Use in this manner provides “local” or tailored coating of esophageal tissue, at lower doses (220 μg-1 mg per dose). Faubion and colleagues demonstrated that 880 μg/day of swallowed fluticasone propionate or beclomethasone diproprionate resulted in symptomatic improvement in 4/4 pediatric patients Noel and group at the Cincinnati Children’s Medical Center, noted that non-atopic patients had a better response rate to the topical steroid than the atopic patients.  A randomized, controlled trial by Konikoff and colleagues confirmed similar findings independent of pre-treatment eosinophil numbers. 

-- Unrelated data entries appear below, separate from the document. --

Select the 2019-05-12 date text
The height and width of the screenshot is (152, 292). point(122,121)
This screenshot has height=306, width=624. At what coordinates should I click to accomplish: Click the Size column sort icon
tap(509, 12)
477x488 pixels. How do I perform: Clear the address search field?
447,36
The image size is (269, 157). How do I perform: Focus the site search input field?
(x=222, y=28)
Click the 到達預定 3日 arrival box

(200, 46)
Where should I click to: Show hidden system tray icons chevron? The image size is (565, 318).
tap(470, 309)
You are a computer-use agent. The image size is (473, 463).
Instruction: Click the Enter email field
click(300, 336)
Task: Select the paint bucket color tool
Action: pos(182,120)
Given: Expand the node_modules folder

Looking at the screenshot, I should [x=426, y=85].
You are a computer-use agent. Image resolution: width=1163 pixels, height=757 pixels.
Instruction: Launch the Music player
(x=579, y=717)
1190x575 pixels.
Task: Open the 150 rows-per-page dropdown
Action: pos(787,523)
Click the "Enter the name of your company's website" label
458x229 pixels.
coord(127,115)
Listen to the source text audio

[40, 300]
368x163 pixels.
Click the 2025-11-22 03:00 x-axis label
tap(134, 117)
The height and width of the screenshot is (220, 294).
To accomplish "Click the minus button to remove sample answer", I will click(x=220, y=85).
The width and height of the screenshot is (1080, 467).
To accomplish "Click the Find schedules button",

Oral viscous budesonide (OVB) is quickly becoming the preferred therapy to fluticasone. The technique of swallowing a liquid dose may be more effective and efficient than “gulping” a hydrofluroalkane gaseous suspension. Additionally, OVB has comparable efficacy. One study found an 80% decrease in a symptom scoring index and regression of cell counts to less than 7 Eos/HPF; after 3 months of therapy there was decreased fibrosis/remodeling from baseline.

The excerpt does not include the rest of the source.